Notes 2 include some of the main points but the writer has missed out some important points, e.g. the argument over who is responsible for health and how much control we have over our health.
Notes 3 are the most effective. They include the main points and the writer has shown that he or she understands the ideas by putting them in his or her own words and his or her style of note taking. Notes can be taken in different formats, for example lists – as shown here – or grids – especially useful for comparisons.

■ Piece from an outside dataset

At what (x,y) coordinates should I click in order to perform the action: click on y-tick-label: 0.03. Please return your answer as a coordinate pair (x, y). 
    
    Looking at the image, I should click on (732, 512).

Which style of notes works best would depend on your task, the requirements of your faculty and, of course, your own style and preferences. These are just suggestions on how to organise notes effectively – there are also other styles which would work well depending on the information and the task you have been asked to carry out. Once you begin your studies, you will have access to further advice for effective note taking – see also Step 9 in this course. In the meantime, see some suggestions for further practice below.
(A) I chose Notes 3.
(B) I chose Notes 2.
(C) I chose Notes 1.
Please now enter either A, B or C on your Step 8 Self-assessment grid.
Practise by reading articles in ‘serious’ newspapers or magazines or listening to/watching serious programmes on the radio or TV, and making notes in English in your own words about the main points.
Write a summary of the article or programme.
Show it to a friend to see if he or she can get an idea of what the article was about from your summary.